From 1977 to 1987, Ivanov did not kill, and his personal life had seemingly improved. But, after he and his wife divorced in 1986, he returned to violent crime. In 1987, he killed a 16-year-old girl. At the crime scene, an aluminium button and a hair sample were found that did not belong to the victim. A trap was set up at the crime scene, and the next day, Yuri Ivanov returned and was arrested. Facing strong evidence against him (he had given two of his roommates' items belonging to his victims, gave the police a purse with his fingerprint, and his jacket that lacked an aluminium button). Ivanov confessed to the rape and murders of sixteen women and girls, and fourteen separate rapes. Ivanov perfectly remembered events that occurred many years ago to the slightest detail and directed police to all the crime scenes, almost without error. He said that he remembered the faces of all his victims, and to prove this, the investigators devised a unique experiment - "identification of the contrary": they showed him photos of different women, so he would determine which of them he had raped or killed. Ivanov identified the pictures of his victims without mistake.
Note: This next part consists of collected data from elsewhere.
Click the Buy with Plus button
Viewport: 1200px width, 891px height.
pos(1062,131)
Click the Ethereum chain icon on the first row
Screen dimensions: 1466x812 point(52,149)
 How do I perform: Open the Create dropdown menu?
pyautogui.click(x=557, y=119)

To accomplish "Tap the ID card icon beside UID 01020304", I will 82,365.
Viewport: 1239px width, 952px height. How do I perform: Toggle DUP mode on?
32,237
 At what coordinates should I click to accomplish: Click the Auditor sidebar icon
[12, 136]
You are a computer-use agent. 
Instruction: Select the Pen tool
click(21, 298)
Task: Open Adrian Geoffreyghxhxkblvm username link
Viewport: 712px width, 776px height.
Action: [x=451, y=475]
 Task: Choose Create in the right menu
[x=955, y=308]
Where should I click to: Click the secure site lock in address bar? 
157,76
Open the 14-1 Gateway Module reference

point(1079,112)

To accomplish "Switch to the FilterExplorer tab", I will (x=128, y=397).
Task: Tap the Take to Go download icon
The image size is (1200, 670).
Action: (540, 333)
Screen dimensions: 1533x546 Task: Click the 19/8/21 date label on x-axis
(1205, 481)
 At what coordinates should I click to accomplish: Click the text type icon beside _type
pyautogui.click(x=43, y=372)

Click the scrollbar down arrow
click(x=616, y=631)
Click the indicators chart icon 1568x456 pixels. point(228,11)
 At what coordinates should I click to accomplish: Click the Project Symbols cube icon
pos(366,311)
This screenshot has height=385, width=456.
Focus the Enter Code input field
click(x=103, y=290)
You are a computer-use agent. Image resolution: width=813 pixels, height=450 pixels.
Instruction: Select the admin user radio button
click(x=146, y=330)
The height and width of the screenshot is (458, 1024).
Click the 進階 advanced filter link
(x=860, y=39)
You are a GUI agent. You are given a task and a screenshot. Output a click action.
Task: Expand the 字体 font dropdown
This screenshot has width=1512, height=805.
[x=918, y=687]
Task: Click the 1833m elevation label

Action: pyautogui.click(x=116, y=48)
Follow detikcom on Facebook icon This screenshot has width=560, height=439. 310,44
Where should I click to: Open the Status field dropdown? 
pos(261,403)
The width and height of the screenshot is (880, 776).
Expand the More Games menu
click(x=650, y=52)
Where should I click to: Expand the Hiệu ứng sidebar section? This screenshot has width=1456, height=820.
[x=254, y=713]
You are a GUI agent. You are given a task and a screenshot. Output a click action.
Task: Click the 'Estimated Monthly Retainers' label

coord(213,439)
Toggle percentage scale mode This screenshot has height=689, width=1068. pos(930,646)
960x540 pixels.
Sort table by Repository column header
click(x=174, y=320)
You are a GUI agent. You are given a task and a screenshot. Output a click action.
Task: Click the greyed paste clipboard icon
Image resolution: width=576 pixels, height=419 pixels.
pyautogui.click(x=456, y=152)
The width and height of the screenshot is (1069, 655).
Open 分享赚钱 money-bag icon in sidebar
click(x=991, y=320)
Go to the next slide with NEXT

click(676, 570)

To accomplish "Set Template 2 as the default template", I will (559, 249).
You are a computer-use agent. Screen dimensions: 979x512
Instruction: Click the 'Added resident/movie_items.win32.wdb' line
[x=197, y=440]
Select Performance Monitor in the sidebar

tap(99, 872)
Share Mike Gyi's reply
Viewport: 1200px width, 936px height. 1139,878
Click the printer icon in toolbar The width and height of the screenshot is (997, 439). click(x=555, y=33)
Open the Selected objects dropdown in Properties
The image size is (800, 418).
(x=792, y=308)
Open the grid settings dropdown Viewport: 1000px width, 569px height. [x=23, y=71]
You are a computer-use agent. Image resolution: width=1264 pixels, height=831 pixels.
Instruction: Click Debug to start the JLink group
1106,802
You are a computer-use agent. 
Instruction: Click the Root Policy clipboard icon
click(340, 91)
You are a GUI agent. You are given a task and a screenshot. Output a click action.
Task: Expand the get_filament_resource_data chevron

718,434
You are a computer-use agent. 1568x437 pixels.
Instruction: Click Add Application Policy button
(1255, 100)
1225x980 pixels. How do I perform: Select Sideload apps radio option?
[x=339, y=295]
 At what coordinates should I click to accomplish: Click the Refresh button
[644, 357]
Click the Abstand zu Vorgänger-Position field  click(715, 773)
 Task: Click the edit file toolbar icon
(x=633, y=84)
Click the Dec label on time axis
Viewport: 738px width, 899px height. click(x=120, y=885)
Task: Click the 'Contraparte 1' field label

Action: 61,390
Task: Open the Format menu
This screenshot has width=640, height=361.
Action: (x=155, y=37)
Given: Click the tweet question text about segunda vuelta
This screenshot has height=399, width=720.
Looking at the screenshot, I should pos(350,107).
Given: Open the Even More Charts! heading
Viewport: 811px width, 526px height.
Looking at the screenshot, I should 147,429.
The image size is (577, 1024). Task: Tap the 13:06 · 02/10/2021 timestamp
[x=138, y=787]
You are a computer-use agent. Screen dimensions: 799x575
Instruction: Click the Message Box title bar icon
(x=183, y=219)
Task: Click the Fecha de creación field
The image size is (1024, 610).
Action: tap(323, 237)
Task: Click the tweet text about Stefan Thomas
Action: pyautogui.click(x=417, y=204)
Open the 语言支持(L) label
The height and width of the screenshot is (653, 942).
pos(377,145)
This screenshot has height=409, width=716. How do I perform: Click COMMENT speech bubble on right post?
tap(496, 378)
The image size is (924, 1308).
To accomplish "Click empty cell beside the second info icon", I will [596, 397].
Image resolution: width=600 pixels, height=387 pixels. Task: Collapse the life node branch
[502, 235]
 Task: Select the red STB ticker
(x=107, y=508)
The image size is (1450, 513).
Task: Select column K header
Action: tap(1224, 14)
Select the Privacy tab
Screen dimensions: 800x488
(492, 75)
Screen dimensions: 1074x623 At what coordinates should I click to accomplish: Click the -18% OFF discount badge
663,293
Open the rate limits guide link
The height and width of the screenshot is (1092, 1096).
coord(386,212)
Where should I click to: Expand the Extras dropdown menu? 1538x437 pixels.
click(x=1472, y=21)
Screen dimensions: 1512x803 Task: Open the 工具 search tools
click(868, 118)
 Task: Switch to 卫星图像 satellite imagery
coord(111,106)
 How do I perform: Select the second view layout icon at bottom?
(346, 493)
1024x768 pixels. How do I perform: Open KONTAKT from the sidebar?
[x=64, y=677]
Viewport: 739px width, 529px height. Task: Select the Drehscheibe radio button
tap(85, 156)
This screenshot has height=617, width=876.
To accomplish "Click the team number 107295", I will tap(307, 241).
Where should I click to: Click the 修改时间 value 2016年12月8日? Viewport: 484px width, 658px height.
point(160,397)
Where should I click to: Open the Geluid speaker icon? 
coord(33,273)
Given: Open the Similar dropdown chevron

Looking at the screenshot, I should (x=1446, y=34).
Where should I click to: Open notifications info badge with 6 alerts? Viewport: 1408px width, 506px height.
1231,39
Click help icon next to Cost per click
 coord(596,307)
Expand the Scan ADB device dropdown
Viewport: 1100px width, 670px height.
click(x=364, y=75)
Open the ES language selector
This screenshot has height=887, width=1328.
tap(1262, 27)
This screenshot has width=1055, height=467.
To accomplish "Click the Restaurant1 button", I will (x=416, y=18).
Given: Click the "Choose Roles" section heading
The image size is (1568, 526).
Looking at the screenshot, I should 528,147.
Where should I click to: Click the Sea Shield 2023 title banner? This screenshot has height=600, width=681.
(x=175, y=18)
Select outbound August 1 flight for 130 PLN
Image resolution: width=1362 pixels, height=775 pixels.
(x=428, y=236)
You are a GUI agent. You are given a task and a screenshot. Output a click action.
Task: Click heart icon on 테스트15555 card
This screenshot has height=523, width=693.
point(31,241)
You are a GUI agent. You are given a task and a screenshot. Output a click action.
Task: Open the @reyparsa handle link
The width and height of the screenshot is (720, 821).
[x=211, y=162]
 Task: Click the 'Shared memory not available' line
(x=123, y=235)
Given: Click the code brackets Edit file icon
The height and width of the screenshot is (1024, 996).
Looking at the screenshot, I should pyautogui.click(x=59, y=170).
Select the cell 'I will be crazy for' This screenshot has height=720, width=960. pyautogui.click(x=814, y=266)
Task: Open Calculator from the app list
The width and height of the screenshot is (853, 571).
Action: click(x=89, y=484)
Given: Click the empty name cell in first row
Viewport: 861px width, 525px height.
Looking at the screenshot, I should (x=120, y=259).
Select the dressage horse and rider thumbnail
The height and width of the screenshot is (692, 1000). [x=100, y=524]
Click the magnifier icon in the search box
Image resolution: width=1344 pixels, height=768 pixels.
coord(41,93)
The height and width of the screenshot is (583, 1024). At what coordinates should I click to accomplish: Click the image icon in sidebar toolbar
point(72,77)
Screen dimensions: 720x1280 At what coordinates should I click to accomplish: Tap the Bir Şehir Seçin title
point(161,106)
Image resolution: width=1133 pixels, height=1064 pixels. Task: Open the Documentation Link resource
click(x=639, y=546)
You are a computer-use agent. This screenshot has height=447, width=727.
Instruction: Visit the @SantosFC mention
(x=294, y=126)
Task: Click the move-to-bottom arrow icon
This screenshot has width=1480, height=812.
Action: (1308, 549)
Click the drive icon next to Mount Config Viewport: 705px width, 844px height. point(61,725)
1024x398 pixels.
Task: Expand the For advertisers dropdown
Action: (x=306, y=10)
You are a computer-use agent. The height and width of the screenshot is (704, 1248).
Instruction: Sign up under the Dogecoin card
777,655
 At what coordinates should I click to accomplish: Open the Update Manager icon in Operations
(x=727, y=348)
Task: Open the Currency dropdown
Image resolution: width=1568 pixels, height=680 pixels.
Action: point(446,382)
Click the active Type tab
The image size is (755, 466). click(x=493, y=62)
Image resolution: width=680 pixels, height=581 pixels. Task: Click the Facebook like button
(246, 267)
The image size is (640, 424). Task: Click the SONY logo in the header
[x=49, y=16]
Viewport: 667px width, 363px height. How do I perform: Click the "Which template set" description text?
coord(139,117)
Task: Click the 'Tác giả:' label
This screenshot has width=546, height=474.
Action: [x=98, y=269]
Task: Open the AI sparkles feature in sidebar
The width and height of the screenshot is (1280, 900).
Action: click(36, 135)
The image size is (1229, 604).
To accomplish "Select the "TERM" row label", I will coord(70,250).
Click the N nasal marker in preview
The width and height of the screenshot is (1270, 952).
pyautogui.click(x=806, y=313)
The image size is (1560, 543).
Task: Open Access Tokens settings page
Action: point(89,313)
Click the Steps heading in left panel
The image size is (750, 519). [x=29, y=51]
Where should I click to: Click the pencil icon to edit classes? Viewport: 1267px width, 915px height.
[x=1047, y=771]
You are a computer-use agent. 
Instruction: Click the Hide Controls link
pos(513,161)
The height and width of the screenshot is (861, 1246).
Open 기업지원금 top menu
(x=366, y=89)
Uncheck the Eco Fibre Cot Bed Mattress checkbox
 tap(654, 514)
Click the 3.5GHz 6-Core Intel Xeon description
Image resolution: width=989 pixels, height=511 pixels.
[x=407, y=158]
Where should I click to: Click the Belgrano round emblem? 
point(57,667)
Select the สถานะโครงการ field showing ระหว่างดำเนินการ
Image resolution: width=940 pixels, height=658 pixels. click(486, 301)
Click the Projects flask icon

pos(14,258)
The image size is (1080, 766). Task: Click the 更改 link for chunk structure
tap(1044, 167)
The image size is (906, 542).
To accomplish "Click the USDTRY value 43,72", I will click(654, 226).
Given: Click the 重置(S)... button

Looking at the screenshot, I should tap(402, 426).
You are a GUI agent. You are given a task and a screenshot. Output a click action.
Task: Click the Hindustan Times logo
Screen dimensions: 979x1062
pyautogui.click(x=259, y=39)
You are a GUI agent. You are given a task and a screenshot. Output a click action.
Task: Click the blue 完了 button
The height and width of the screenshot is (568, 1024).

For the murder of one of the women in 1974, the victim's husband was convicted. By that time he had served most of the term - 7 out of 12 years. The verdict against him was later abolished, the innocent man was compensated, and the murder was correctly imputed to Ivanov.

Yuri Ivanov himself requested the death penalty, and in 1989, he was sentenced to death. Before the execution, he asked to arrange a meeting with his daughter, but she refused. In 1989, Ivanov was executed by firing squad.

=== In the media ===

- Documentary film "The Involuntary Murderer" from the series "Legends of the Soviet Investigation".